Stored data
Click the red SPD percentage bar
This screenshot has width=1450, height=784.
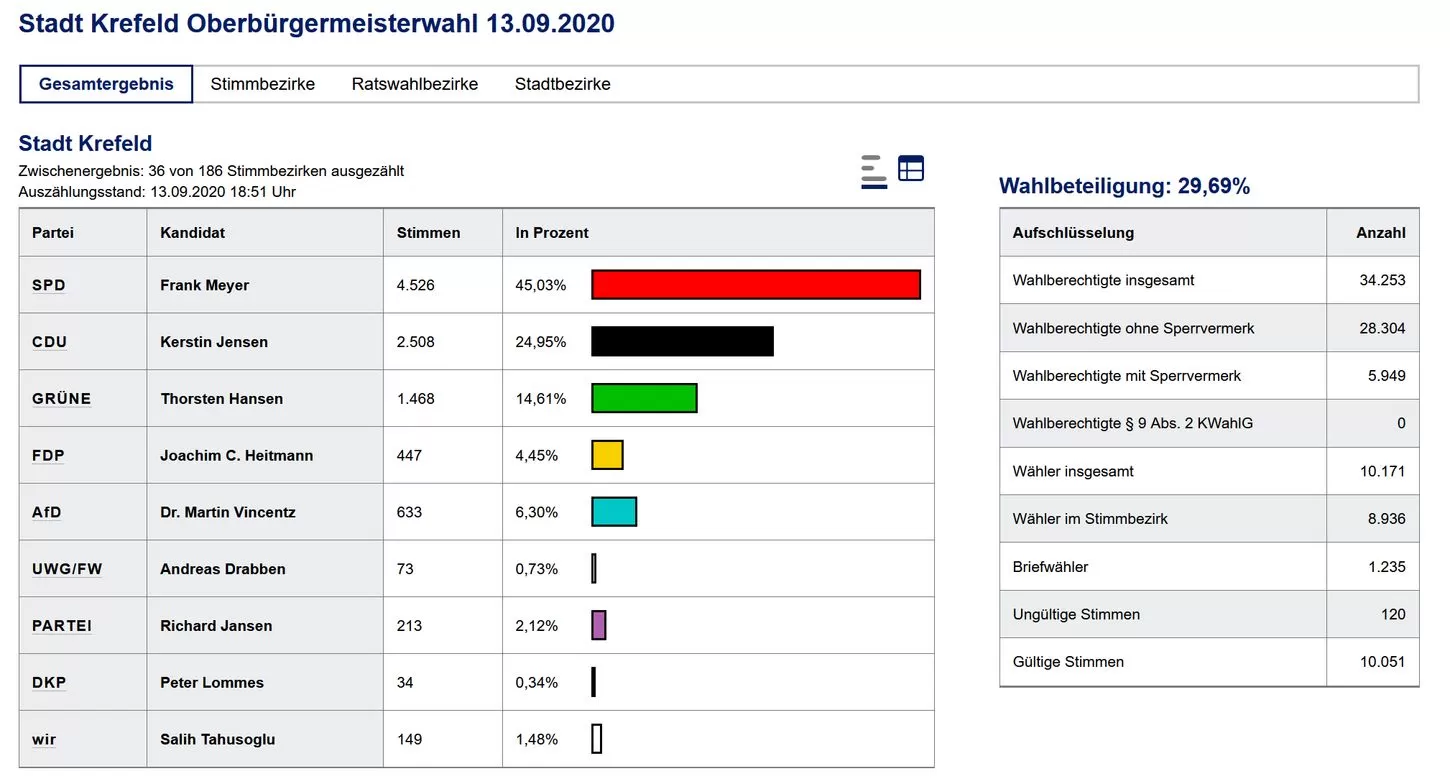[x=755, y=285]
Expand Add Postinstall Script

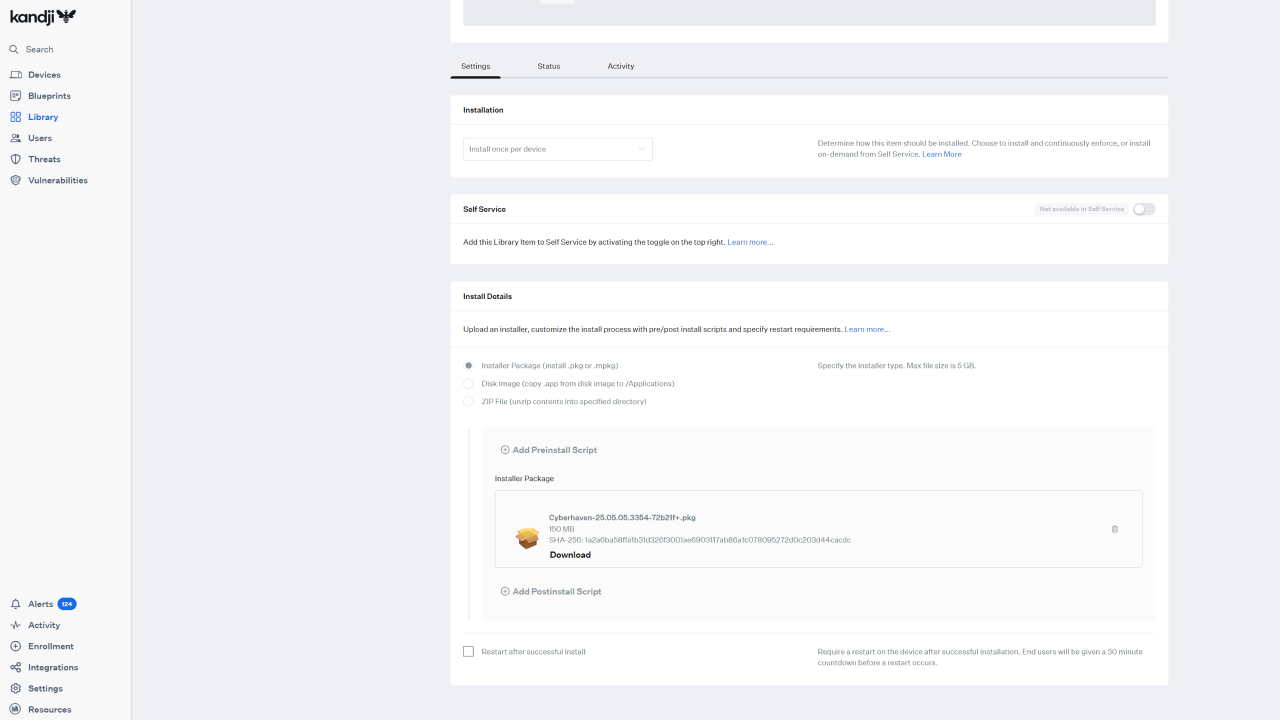551,592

* Task goal:
Nothing but the records themselves, exact and complete, should be returned; leave the pictures out.

* Solution below:
Click the red SPD percentage bar
This screenshot has width=1450, height=784.
[x=755, y=285]
Expand Add Postinstall Script

551,592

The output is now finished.